Although petitioner correctly states the Pinkney decision, there is no merit to her complaint. The pleadings filed by petitioner raised the issue of disability due to an occupational disease and an accident. The trial court made specific findings of fact and conclusions of law as to these issues. The five distinctions made by petitioner in brief of these issues are not, so far as we can determine, supported by the record before us. We find no error here.

The fifth issue raised by petitioner is that the trial court erred in admitting testimony of Paul B. Miller, medical records director for the Huntsville Hospital, relating to statistics extracted from the business records of the hospital and compiled by the hospital for trial. The evidence was taken from a computer printout showing the number of patients treated at the Huntsville Hospital for thrombophlebitis categorized by occupation.

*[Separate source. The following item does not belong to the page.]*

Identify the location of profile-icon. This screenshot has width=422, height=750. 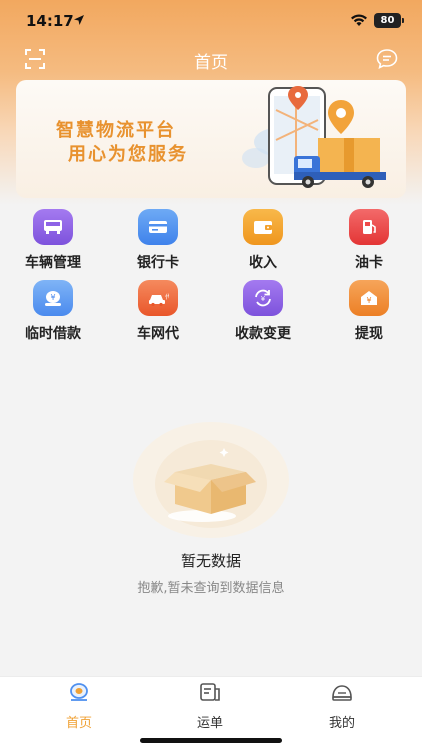
(342, 693).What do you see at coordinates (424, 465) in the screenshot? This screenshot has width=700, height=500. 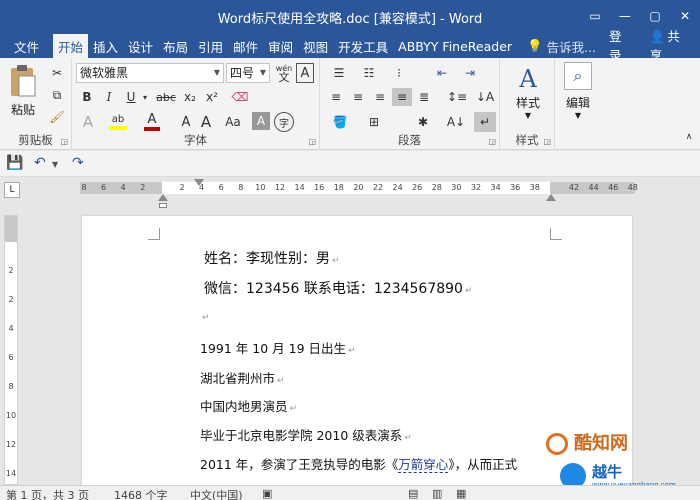 I see `movie-link: 万箭穿心` at bounding box center [424, 465]. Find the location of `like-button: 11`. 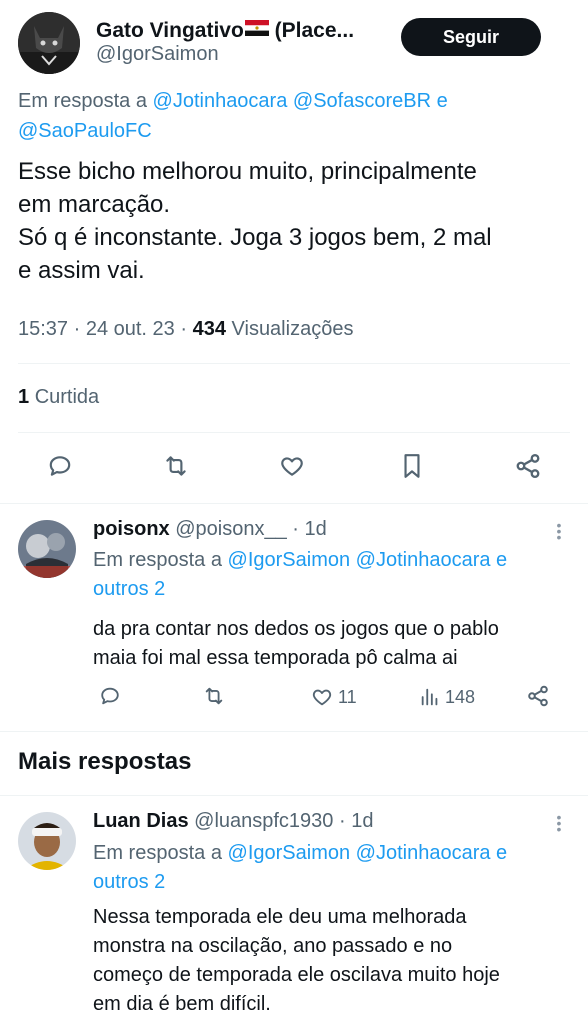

In a workmen’s compensation case the appellate court reviews the judgment of the trial court by writ of certiorari, i. e., the reviewing court will look to see if there are errors of law apparent from the face of the record and will only be concerned with whether or not there is legal evidence to support the findings of fact. Boatwright v. Dothan Aviation Corp., 278 Ala. 142, 176 So.2d 500 (1965). The appellate court will not review technical questions regarding the trial court’s rulings on objections to the admission of evidence. Houser v. Young, 247 Ala. 562, 25 So.2d 421 (1946); Sloss-Sheffield Steel & Iron Co. v. House, 217 Ala. 422, 116 So. 167 (1928). The reason for appellate restraint, given in Woodward Iron Co. v. Bradford, 206 Ala. 447, 90 So. 803 (1921), is that there is no statutory provision for setting out the trial court’s rulings on admissibility in the findings of the trial judge and therefore these rulings are not part of the record. Thus, we do not reach the question raised by petitioner.

Finally, petitioner claims that the trial court erred in overruling her motion for summary judgment.

A motion for summary judgment may be granted only when there is no genuine issue as to any material fact, and the moving party is entitled to judgment as a matter of law. Rule 56, ARCP; Birmingham Television Corp. v. Water Works, 292 Ala. 147, 290 So.2d 636 (1974). In the case at bar the pleadings and evidence on file at the time the summary judgment motion was filed shows that a genuine issue of material fact was presented for resolution by the trial court; therefore, the motion was properly overruled.

No reversible error having been argued, the trial court’s judgment is affirmed.

AFFIRMED.

WRIGHT, P. J., and HOLMES, J., concur.